[GE users] Load adjustment (RE: [GE users] how to throttle jobs into a queue)

Kogan, Felix Felix-Kogan at deshaw.com
Wed Aug 29 17:05:52 BST 2007


Load adjustment is a good tool for this purpose, we use it, too. But it
is too indiscriminate. Whereas it helps in the situations like this one,
it is harmful for the PEs.
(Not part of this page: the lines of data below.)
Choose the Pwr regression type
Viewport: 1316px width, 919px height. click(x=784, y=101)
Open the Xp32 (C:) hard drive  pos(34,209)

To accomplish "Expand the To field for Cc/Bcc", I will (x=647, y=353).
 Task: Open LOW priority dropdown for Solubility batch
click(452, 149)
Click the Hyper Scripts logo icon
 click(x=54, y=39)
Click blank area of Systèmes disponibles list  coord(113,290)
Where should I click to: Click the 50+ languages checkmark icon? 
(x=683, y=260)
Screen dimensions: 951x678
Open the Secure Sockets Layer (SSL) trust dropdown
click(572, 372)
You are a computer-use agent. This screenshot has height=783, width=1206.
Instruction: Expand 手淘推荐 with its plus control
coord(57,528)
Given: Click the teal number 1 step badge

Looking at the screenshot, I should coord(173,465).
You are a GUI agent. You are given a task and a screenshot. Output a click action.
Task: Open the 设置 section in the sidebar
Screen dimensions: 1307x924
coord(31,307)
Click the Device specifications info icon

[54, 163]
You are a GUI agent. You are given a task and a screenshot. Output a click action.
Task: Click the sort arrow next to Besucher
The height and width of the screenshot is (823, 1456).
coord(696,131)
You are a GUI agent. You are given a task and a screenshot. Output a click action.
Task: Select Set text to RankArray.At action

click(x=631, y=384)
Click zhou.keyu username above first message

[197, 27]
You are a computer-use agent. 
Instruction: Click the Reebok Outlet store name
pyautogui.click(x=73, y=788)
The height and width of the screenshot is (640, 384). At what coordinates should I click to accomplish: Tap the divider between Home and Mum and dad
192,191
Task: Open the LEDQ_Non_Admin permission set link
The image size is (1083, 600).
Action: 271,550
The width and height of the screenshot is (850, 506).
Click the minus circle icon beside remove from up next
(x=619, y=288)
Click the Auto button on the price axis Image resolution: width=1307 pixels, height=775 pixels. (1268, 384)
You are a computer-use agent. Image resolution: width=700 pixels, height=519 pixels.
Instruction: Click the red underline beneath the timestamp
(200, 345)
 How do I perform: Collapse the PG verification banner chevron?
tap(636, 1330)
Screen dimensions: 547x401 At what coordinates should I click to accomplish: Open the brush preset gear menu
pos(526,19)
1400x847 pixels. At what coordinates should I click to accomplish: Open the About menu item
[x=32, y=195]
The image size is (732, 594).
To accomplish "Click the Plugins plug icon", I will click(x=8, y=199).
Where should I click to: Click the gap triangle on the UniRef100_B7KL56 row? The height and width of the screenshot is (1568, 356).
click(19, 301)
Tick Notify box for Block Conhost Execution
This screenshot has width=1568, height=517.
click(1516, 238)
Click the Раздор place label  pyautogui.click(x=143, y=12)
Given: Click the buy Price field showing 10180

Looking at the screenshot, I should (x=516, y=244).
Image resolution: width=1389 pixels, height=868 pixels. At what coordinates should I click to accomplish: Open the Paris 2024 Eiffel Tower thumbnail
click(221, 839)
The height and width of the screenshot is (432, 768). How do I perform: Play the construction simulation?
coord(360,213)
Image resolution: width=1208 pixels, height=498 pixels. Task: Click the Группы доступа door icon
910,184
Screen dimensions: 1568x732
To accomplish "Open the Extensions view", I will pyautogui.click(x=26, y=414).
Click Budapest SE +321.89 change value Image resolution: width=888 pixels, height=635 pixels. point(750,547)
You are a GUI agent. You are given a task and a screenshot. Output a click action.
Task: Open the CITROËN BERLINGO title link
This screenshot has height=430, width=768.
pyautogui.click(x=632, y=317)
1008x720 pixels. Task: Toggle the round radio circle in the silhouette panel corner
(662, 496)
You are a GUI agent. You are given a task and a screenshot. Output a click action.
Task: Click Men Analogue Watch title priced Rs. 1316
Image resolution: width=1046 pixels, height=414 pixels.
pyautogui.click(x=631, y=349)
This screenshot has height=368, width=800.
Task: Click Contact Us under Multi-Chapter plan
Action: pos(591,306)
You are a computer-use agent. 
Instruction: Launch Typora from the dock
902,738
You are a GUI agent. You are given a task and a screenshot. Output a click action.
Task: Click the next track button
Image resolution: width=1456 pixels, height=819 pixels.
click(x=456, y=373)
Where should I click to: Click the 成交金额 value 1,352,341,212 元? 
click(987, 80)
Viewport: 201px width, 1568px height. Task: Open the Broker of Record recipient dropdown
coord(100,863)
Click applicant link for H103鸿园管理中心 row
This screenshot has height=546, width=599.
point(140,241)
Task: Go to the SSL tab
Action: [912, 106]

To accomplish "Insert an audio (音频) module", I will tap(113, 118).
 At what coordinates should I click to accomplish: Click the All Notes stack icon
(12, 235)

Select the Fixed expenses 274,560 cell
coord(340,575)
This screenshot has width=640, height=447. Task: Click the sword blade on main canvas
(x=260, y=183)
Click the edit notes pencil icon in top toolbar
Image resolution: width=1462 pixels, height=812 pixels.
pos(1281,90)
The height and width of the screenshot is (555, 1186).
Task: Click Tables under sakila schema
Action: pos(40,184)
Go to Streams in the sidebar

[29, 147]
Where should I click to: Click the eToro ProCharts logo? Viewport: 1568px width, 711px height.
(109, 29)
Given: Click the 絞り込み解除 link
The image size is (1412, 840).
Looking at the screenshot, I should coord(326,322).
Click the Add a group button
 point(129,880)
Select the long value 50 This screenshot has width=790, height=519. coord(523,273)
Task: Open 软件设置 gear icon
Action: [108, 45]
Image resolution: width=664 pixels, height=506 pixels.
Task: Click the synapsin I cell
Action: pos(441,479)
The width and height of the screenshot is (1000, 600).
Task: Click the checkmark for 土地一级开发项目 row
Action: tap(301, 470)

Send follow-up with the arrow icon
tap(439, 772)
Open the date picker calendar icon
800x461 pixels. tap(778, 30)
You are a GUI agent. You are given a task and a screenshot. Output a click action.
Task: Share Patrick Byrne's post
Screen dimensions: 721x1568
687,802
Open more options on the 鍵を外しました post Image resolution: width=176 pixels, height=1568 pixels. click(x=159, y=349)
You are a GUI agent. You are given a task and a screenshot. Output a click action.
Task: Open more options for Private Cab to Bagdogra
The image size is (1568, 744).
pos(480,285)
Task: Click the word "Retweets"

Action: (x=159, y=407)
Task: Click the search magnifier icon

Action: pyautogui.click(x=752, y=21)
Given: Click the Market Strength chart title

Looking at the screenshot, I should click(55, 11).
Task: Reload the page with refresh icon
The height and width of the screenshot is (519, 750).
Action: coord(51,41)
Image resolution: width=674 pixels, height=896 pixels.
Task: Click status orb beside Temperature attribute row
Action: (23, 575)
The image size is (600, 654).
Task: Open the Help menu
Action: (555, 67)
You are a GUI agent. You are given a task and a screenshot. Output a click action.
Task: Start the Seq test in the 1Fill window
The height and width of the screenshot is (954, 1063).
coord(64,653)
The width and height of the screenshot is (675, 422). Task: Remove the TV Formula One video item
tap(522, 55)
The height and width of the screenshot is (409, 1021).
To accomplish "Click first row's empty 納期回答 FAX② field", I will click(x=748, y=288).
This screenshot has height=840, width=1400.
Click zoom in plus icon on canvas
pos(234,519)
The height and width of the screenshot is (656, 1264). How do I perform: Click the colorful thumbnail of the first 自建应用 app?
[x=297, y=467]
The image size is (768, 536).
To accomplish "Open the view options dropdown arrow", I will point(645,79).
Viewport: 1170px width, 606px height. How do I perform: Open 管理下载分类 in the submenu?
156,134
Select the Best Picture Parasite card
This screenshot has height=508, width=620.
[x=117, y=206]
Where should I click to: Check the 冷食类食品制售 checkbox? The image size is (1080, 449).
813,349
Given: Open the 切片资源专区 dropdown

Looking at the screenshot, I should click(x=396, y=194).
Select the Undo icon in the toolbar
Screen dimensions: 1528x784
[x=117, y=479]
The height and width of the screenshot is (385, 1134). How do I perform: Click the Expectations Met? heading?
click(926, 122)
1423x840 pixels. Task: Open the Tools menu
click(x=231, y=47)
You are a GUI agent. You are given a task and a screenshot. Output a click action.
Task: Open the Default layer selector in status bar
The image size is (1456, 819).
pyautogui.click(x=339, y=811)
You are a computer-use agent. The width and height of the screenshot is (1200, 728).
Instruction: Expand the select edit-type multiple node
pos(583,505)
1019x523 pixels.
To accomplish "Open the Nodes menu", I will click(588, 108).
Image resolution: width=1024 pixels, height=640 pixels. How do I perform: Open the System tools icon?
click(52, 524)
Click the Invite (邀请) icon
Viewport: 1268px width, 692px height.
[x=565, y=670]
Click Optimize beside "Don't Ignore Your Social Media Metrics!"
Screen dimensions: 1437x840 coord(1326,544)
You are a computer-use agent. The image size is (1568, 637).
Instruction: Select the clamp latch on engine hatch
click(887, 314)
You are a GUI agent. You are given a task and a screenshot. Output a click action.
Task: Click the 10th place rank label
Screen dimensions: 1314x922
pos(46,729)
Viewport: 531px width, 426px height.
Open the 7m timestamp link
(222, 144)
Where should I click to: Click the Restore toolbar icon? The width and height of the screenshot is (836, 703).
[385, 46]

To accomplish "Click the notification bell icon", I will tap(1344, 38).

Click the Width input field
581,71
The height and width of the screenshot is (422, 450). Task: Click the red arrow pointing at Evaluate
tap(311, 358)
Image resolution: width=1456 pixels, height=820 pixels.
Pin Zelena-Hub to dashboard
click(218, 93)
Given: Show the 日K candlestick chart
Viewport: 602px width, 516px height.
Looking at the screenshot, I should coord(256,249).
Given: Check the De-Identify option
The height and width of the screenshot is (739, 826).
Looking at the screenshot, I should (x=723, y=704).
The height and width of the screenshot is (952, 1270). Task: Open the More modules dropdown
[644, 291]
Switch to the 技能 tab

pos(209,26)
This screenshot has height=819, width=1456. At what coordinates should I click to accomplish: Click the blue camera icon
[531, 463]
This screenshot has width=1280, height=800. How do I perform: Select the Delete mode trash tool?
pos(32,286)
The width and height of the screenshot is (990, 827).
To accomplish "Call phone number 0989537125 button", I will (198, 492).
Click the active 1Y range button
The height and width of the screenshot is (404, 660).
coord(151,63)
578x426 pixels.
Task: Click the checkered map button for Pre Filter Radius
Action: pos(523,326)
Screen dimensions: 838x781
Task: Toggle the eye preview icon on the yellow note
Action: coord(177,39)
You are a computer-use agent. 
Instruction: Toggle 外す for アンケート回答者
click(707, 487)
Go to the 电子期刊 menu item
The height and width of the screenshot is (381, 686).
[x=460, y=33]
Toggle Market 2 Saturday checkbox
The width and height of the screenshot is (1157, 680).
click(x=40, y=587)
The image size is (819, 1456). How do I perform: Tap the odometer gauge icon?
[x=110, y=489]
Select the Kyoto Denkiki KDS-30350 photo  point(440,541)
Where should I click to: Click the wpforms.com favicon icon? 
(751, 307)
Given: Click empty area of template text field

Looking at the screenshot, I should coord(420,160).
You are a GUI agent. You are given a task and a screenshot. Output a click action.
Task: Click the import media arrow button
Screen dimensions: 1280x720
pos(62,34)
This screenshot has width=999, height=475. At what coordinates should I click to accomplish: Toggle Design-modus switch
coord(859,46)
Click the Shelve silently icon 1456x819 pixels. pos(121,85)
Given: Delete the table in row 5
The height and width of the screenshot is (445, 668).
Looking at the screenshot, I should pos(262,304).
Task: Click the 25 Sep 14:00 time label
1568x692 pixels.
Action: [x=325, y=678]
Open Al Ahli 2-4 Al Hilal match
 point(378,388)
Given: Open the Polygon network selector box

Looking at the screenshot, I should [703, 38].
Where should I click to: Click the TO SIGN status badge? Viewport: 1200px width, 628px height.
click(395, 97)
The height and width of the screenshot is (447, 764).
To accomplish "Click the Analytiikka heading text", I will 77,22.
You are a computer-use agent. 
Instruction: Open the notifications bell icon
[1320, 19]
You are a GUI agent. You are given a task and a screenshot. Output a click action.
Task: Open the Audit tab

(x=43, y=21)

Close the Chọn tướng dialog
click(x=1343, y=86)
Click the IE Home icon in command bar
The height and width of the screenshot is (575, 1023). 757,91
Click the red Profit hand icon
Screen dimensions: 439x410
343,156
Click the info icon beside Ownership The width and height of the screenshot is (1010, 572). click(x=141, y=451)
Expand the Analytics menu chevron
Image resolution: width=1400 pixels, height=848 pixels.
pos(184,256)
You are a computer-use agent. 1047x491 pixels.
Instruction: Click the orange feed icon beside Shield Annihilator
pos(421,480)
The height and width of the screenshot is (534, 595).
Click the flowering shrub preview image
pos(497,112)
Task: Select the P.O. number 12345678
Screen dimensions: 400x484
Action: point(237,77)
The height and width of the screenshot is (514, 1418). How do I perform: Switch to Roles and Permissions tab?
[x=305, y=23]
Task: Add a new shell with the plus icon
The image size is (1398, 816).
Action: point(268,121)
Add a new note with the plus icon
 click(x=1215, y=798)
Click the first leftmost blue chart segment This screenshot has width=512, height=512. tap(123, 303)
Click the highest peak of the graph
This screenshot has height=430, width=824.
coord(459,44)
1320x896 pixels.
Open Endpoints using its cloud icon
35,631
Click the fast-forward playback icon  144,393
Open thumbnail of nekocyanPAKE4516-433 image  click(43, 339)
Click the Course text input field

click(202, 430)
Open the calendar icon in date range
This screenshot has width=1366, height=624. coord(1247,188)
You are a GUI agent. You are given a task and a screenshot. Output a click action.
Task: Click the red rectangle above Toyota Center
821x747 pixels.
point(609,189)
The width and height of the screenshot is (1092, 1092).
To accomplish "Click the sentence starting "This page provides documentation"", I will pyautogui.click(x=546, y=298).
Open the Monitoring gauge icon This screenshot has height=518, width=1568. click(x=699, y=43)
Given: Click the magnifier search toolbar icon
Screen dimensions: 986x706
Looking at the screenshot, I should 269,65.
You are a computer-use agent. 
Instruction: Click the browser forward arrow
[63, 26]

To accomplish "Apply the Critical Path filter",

Try to allocate more than one slot per
machine in a PE when load adjustment is enabled!

I think there should be a way to turn load adjustment off for the PEs or
it should be not a global but queue-specific option.

--
Felix

-----Original Message-----
From: Dan.Templeton at Sun.COM [mailto:Dan.Templeton at Sun.COM] 
Sent: Friday, August 24, 2007 3:59 PM
To: users at gridengine.sunsource.net
Subject: Re: [GE users] how to throttle jobs into a queue

David,

Actually, you were right the first time.  It does bump the load average 
by the load adjustment amount.  In the email you linked, they're talking

about using load_avg instead of np_load_avg.  no_load_avg = load_avg / 
<num_cpus>, which is where the dividing by the CPUs came from.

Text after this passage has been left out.